Ravina Mistry, summer student working with James Torpey, supervised by Jill Madine and funded by Biochemical Society
Investigating peptide inhibition of alpha-synuclein as a potential therapeutic option for Lewy Body diseases
The two most common forms of dementia after Alzheimer’s disease are Dementia with Lewy bodies (DLB) and Parkinson’s disease (PD). These diseases are associated with intracellular inclusions of misfolded protein aggregates called Lewy bodies (LBs). The major protein component of LBs is the misfolded protein α-synuclein (asyn). Asyn and its associated aggregation/misfolding pathway is therefore a therapeutic target for these diseases. Collaborators in Bristol have identified a ten residue peptide that can prevent asyn aggregation and in turn prevent its associated toxicity. James had carried out NMR experiments to investigate the interaction between peptide and asyn and gain insight into the mode of action of the peptide in preventing aggregation. This data suggested that over time the peptide undergoes a structural rearrangement that is only detectable by a highly sensitive technique such as NMR, and that this is required before the peptide and protein are able to interact. This has implications for understanding the role of asyn aggregation in disease-associated toxicity and how it can be targeted therapeutically.

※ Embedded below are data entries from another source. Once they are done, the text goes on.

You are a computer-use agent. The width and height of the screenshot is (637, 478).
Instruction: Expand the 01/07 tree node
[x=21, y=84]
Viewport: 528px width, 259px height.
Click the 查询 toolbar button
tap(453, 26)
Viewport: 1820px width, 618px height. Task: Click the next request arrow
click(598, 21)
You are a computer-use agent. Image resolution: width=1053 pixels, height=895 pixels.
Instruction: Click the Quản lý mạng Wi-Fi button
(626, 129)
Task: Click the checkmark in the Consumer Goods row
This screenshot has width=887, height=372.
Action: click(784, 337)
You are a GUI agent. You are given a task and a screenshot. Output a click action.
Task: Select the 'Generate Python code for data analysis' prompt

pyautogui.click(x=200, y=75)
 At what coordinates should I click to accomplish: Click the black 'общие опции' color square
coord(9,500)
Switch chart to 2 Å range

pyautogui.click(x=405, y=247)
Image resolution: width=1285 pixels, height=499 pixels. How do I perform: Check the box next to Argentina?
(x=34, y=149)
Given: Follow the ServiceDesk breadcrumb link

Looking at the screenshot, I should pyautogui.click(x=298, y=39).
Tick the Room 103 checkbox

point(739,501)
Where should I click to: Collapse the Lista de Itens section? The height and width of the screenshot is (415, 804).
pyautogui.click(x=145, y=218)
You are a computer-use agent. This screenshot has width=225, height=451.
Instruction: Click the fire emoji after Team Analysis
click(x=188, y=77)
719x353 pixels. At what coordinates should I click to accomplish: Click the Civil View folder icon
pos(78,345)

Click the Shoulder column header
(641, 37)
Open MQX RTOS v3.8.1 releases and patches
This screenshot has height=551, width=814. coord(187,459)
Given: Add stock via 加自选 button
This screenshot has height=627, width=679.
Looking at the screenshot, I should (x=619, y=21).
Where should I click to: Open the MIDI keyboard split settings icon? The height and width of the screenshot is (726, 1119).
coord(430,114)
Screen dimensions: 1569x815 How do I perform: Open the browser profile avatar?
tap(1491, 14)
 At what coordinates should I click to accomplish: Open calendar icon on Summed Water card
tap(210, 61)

In her project Ravina investigated whether the peptide can also interact with and prevent aggregation of the six known disease associated mutants of asyn. Furthermore, she also used modified versions of the peptide (using amino acid substitutions) to further probe the mode of action and enhance the future progress of this peptide into a viable therapeutic avenue. She gained experience in a range of techniques including protein expression and purification, NMR, isothermal titration calorimetry, electron microscopy and fluorescence assays.